Reynolds, Van, Freeman
As for the supporting cast, Hans Conreid, as a stuffy professor, reminds one of Mr. Livermore on I Love Lucy. Kathleen Freeman certainly adds to the fun as the comical leader of an all-girl band. Percy Helton shows up as a shop owner, Charles Lane is well-cast as a -- what else? -- grouchy chemistry professor, and there are bits by Alvy Moore,  Almira Sessions, and John Smith. Lurene Tuttle is Debbie's mother, and is fine, but Hanley Stafford as her father is all bluster and no laughs. The songs include "All I Do is Dream of You," "I'm Through with Love;" and "Can't Do Wrong If It's Right," which features some fancy footwork from Van and Fosse. The somewhat episodic film reminds one a bit of a sitcom at times, and indeed it wasn't long before The Many Loves of Dobie Gillis was being telecast every week, although with a completely different cast.

Verdict: Lots of fun, good tunes, and fancy footwork. ***. 


HAPPY TRAILS: OUR LIFE STORY. ROY ROGERS AND DALE EVANS. With Jane and Michael Stern. Simon and Schuster; 1994.

In alternating chapters, and with overviews provided by the co-authors, Roy Rogers [Wall Street Cowboy] and Dale Evans tell their love story and their life as entertainers and parents of several children, some of whom were adopted. Rogers' first wife died in childbirth, and the heart-broken cowboy made several films with Evans before finally falling in love with her and vice versa. Evans, whose first marriage ended in divorce, admits that in her younger days she cared about little else but her career and at first did not especially want to be one half of the Rogers-Evans combo. Despite toiling for low-budget Republic studios, Rogers caught on with the public and became a bonafide movie star, then garnered even more fans with his rodeo appearances with his beloved horse, Trigger (whom he later had mounted after the horse's death).
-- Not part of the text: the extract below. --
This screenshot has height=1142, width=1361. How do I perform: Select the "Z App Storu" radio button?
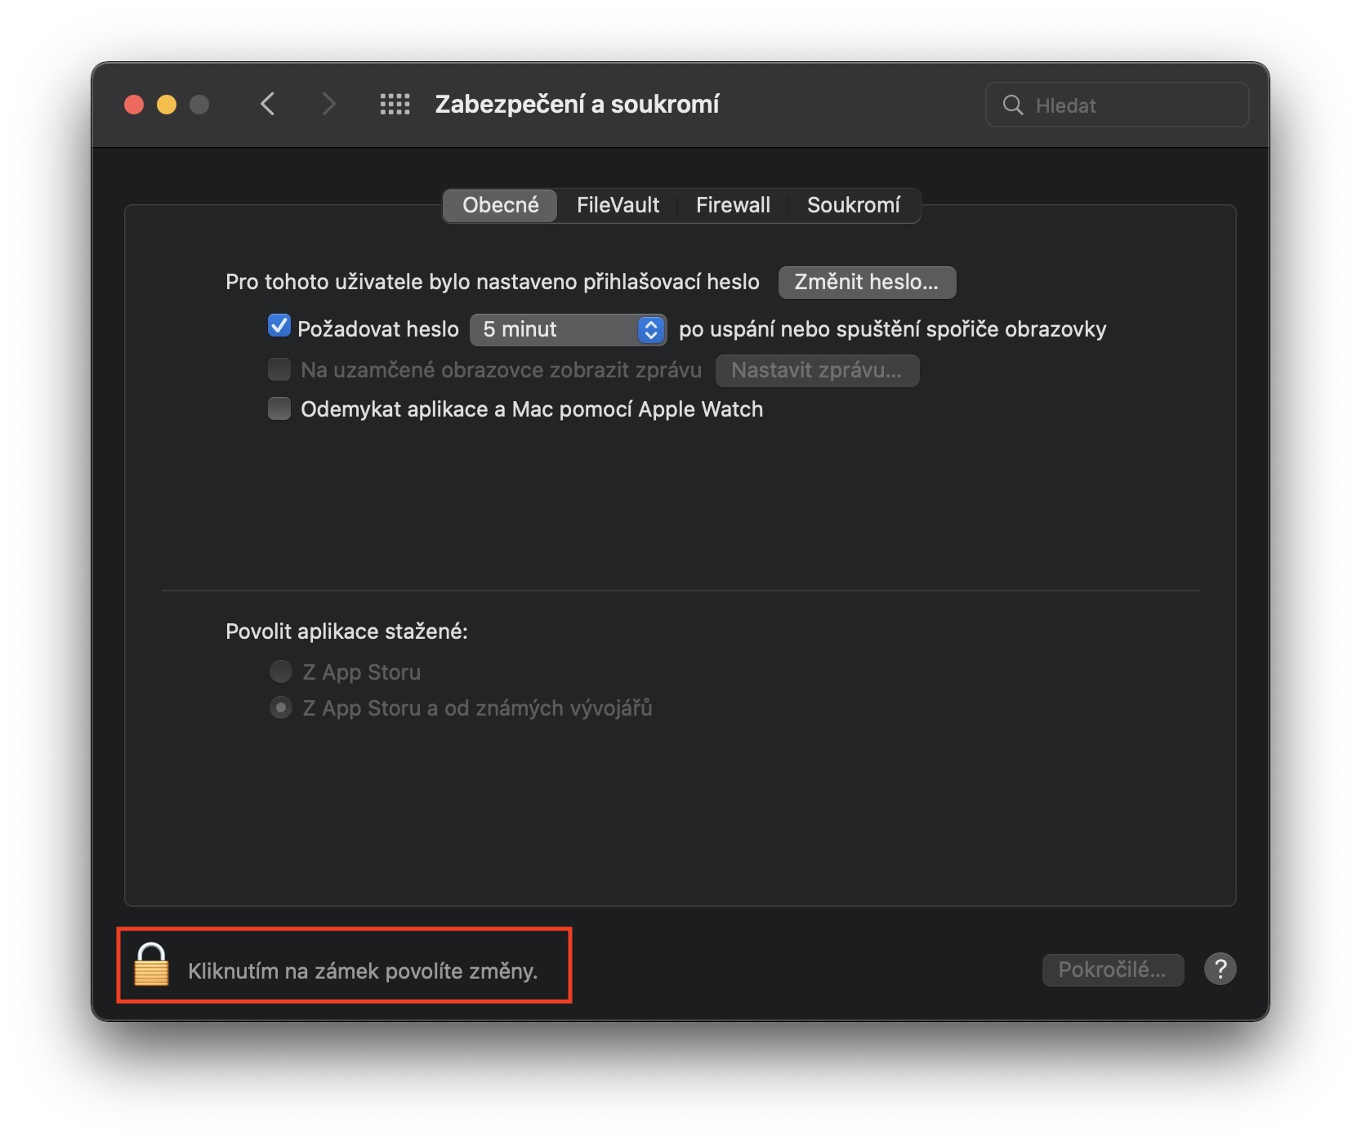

Rogers, who somehow got out of WW2 military service, took advantage of the fact that rival cowboy Gene Autry went into the military and Republic promoted Rogers as "King of the Cowboys" during his absence. (Rogers' undeniable squinty-eyed sex appeal certainly didn't hurt.) When the film career petered out, Roy and Dale had their own successful TV series. Dale eventually found religion, and Rogers followed suit, although they seem unable to grasp that one can have positive values in life without necessarily having a personal relationship with God. On the other hand, they have helped a great many children, and the most affecting sections of the book deal with the tragic deaths of some of their adopted and biological youngsters. Roy and Dale clearly believed in corporal punishment, and despite the fact that their boys could often be naughty and rambunctious, there are passages that may raise eyebrows, particularly one in which Dale confesses she secretly fed a field mice to one of the boys because she'd heard if was a folk remedy for curing bed-wetting! Factoids in the book include the interesting news that sidekick Gaby Hayes [From Broadway to Cheyenne] was actually a well-educated man who could perform Shakespeare (!), and that Roy's favorite TV show was the soap opera, The Guiding Light!

Verdict: If you can get past the tiresome religiosity, this is more interesting than you might imagine, although it is primarily recommended for Roy Rogers addicts. ***.